In the middle of each validation images 1D Western blot experiment was showed. Protein lysate from DU145R80 and DU145 were immunostained with anti-LAMIN A/C (A); anti-LAMIN B2 (B); anti-AXNA1 (C); anti-FLNA (D), anti-PSMA6 (E) and anti-eEF1γ antibodies (F). CDK4 or α-tubulin immunoblotting ensured equal loading of sample in each lane. The quantization of the bands was obtained using the software ImageQuantTL. Below each image the value relative to each band normalized on loading control is reported. On the left of each images the 2-DE DIGE quantification for spots of interest is reported in a 3D view that shows significant difference in protein expression. On the right the corresponding between log of standard abundance of the spot of interest (y-axis) for the two different cell lines (x-axis) on the four replicates are shown.

Figure 3. Morphology of DU145 and DU145R80 cells and cellular localization of FLMNA and F-actin

(A) Representative images of DU145 and DU14580 cells grown on glass slides to semi-confluence and then analysed by phase contrast microscopy; or (B) by confocal microscopy after double staining for FLMNA and F-actin. Original magnifications: 200x (A) or 630x (B). Scale bars: 50 μm (A) or 10 μm (B).
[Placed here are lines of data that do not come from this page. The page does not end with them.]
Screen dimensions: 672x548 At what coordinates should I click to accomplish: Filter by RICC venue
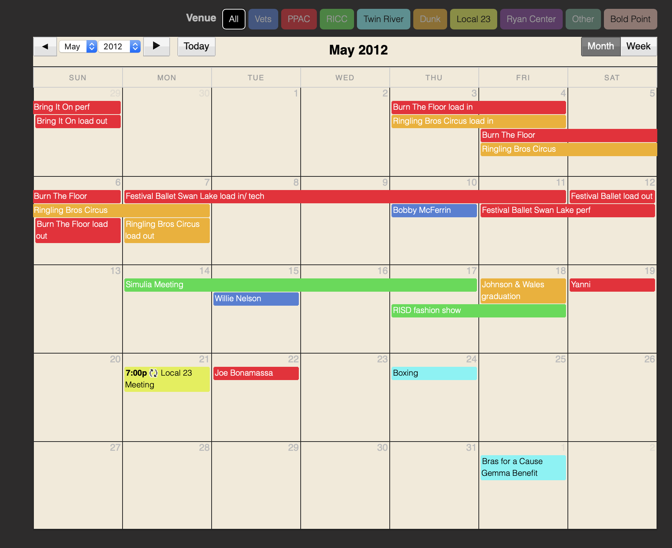click(x=337, y=19)
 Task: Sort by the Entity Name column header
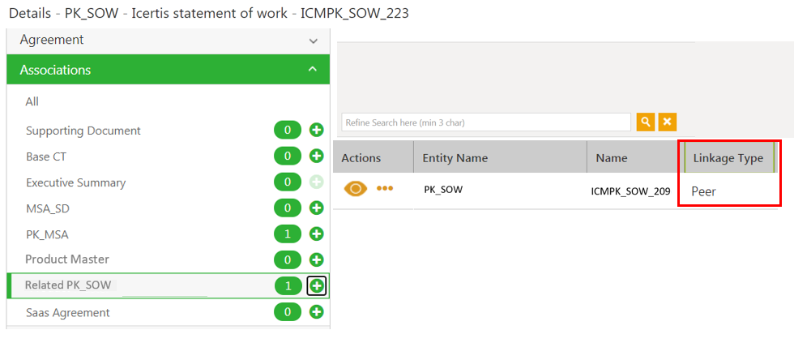click(455, 158)
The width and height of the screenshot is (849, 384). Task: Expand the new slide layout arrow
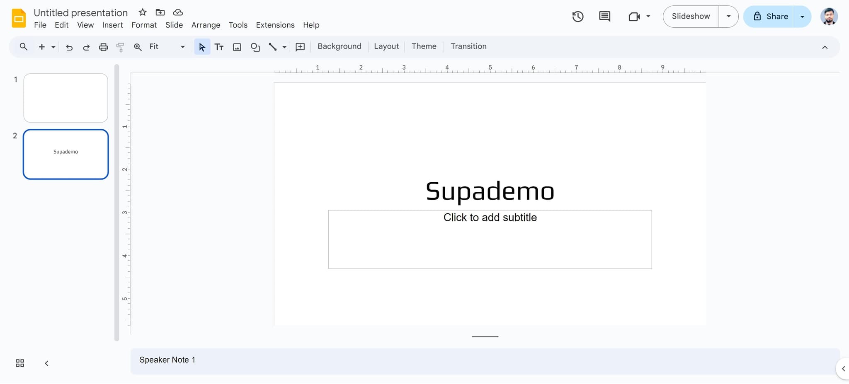tap(53, 47)
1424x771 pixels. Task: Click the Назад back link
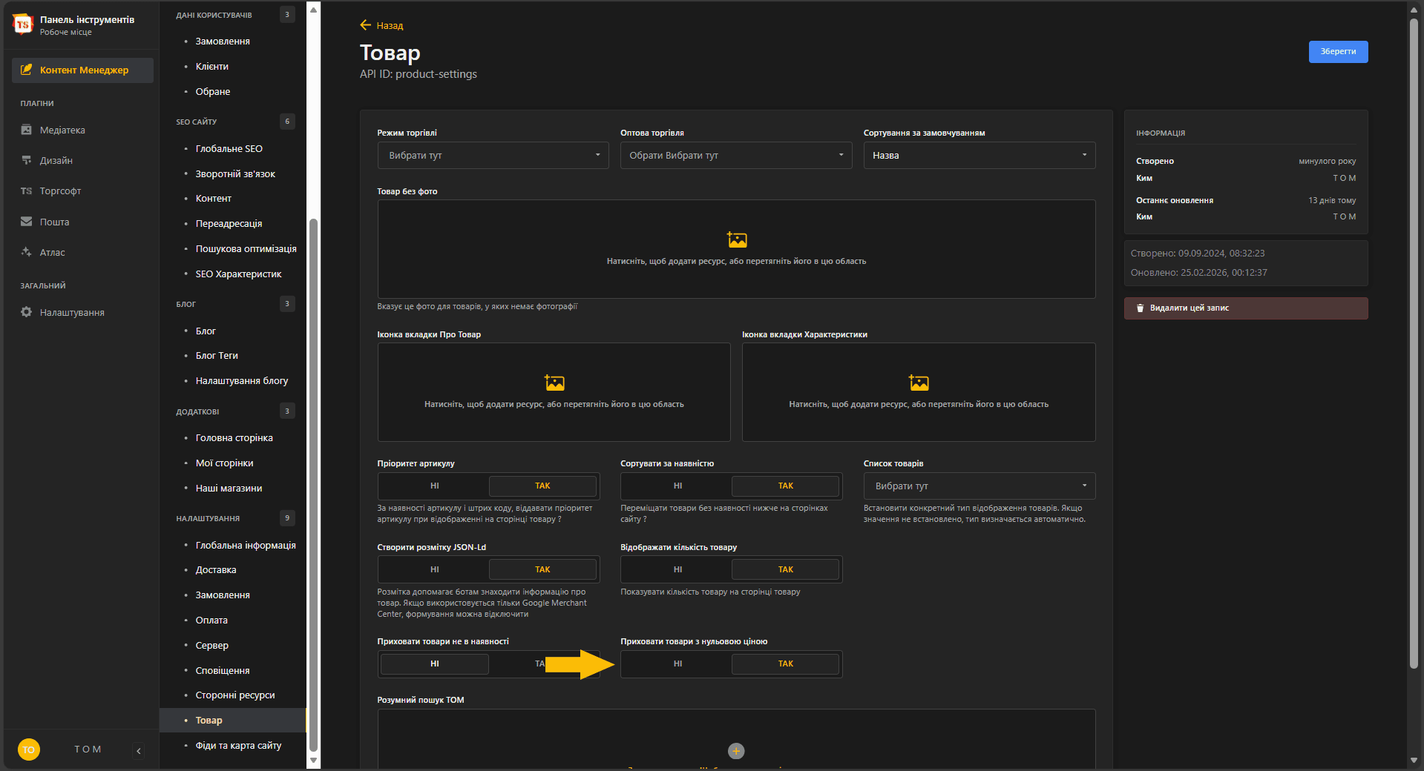[382, 26]
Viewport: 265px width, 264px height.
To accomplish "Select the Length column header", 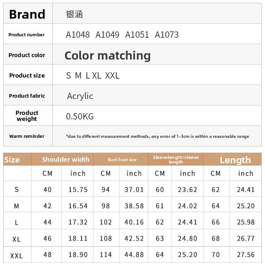I will click(235, 160).
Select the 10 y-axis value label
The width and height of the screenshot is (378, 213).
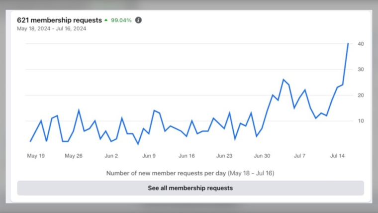pyautogui.click(x=360, y=121)
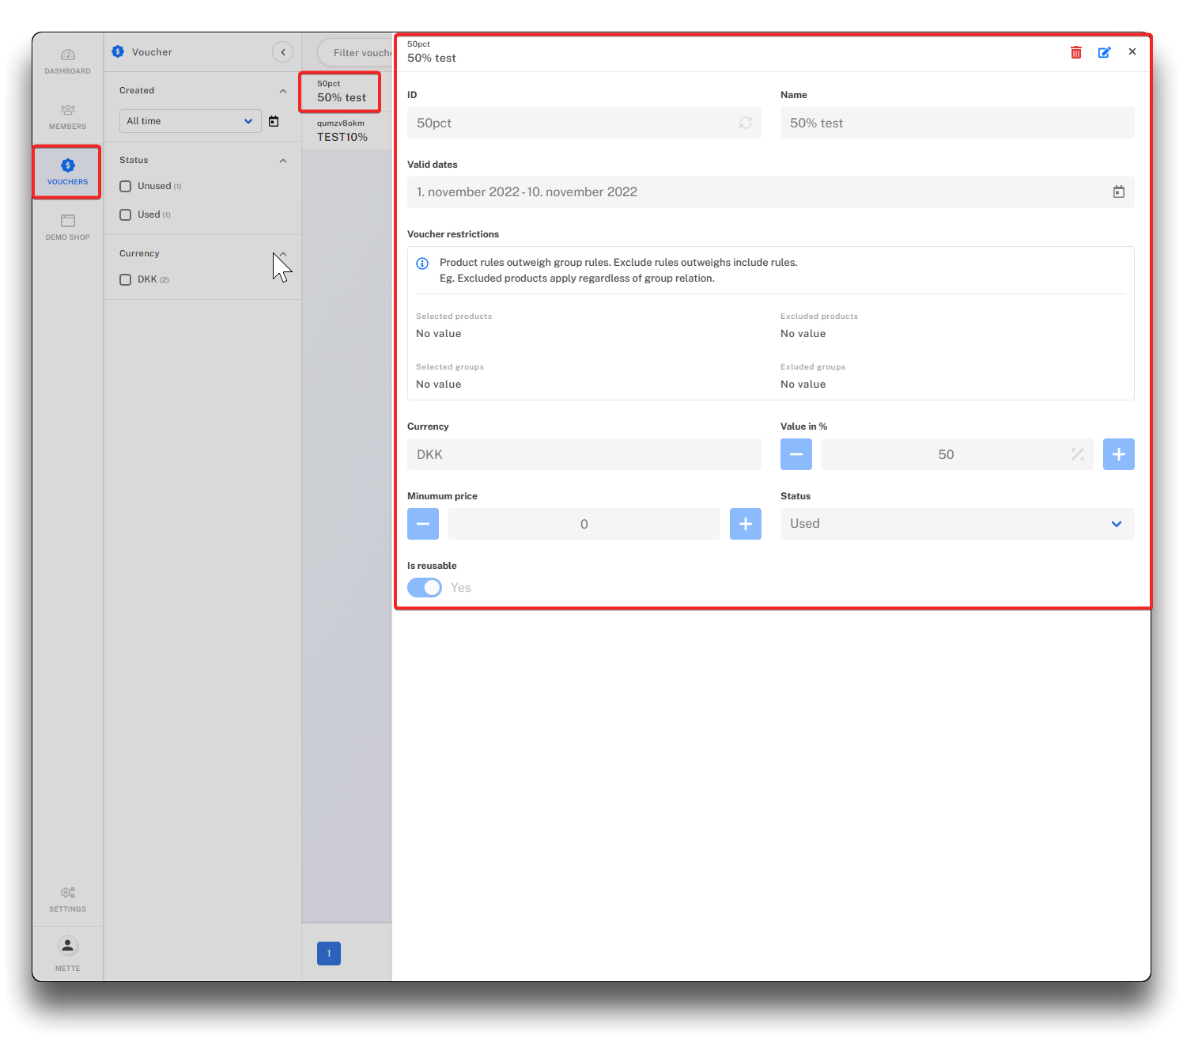
Task: Increase the Value in % with plus
Action: coord(1118,454)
Figure 4. Involvement of αv integrin in cell invasion ability of DU145R80 cells expressing higher levels of uPAR and αv as compared to DU145 cells

(A) Western blot analysis of uPAR and αv integrin proteins evaluated after 48 h of cell culture; (B) representative images of DU145 and DU14580 cells grown on glass slides and analyzed by confocal microscopy after double staining for αv and uPAR; or (C) uPAR and F-actin. Original magnifications: 630x. Scale bars:10 μm. (D) Cell invasion of DU145 and DU145R80 cells toward 10% FBS, with/without 1:500 anti-αv or anti-Akt monoclonal antibodies, the last used as antibody negative control. The extent of invasion is expressed as a percentage of the basal cell invasion assessed in the absence of chemo-attractants, considered as 100% (None). Data represent the mean ± SD of three experiments in duplicate. *Statistical significance calculated against the positive control with p = 0.0003.
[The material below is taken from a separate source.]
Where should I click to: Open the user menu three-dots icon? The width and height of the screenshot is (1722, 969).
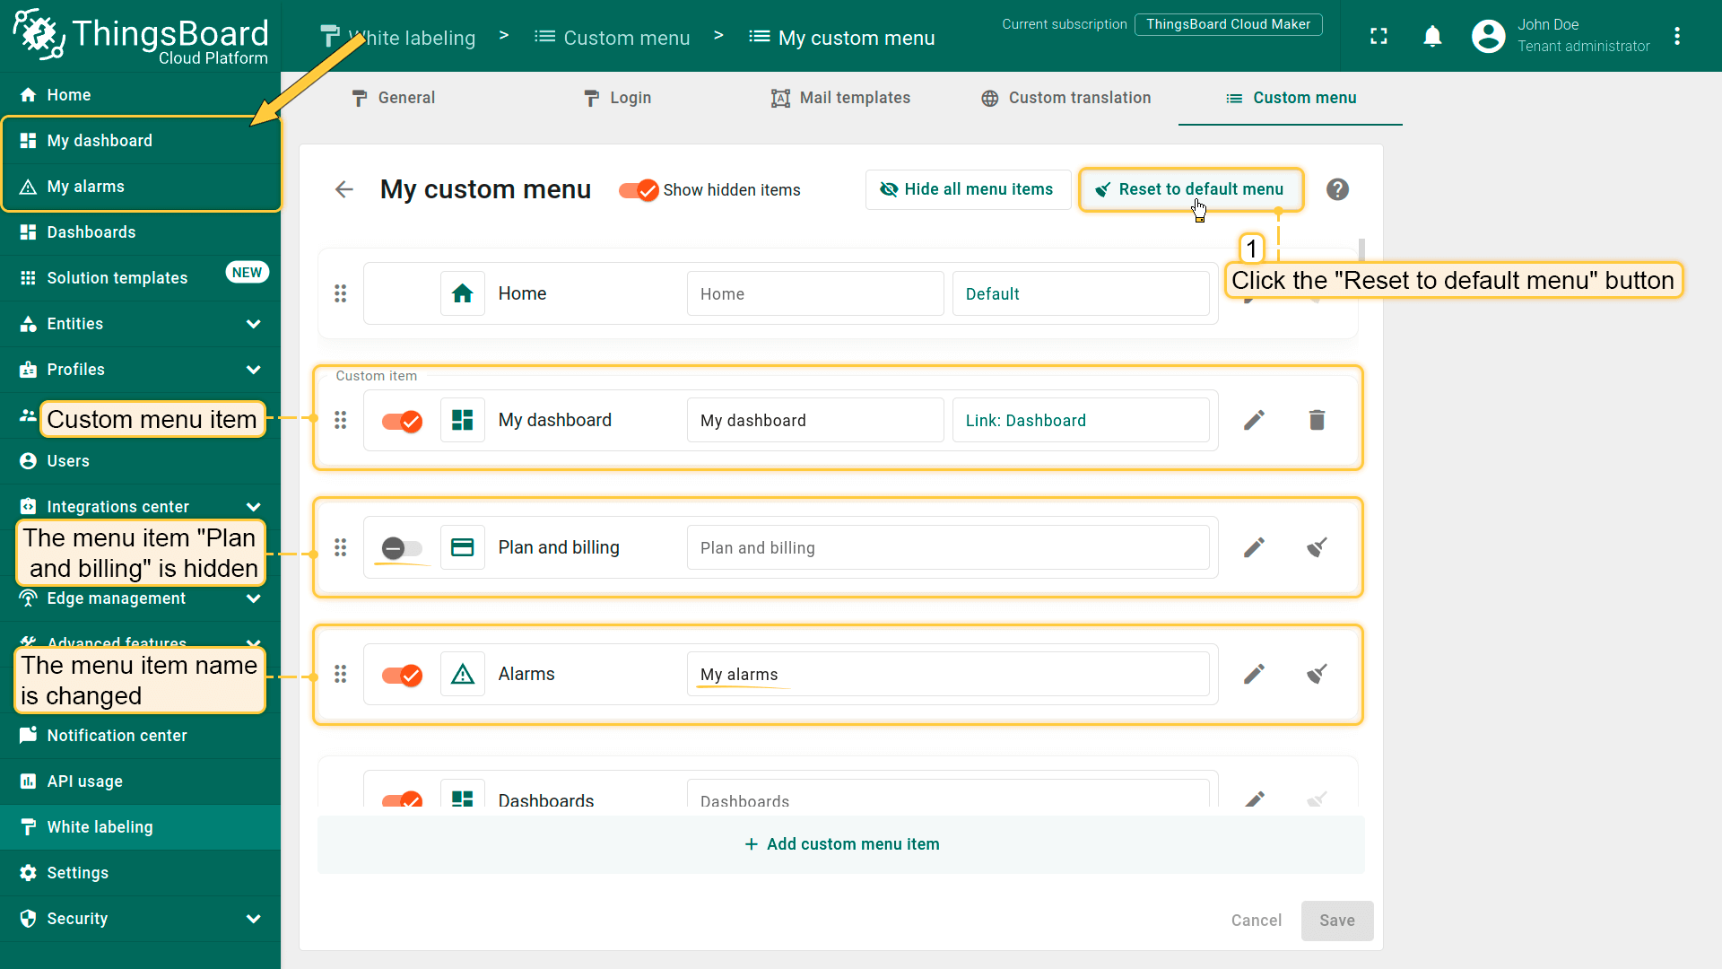(1677, 37)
Figure 5. Visual representation of the principal network generated by Ingenuity Pathway Analysis (IPA)

The network included 6 of the 7 validated proteins with direct and indirect relations (ANXA1, FLMNA, PSMA6, ALDH7A1, LMNA, LMNB2) connected with both αv (ITGAV) and uPAR (PLAUR) proteins and localized to a specific cell compartment (all colored in orange). Network proteins are visualized by proper symbols, which specify the functional nature of protein. Each node represents a protein and its direct (represented by solid lines) and indirect (represented by dotted lines) association with other proteins. Proteins with no background color were undetected in the study but have been inserted by IPA to produce a highly connected network.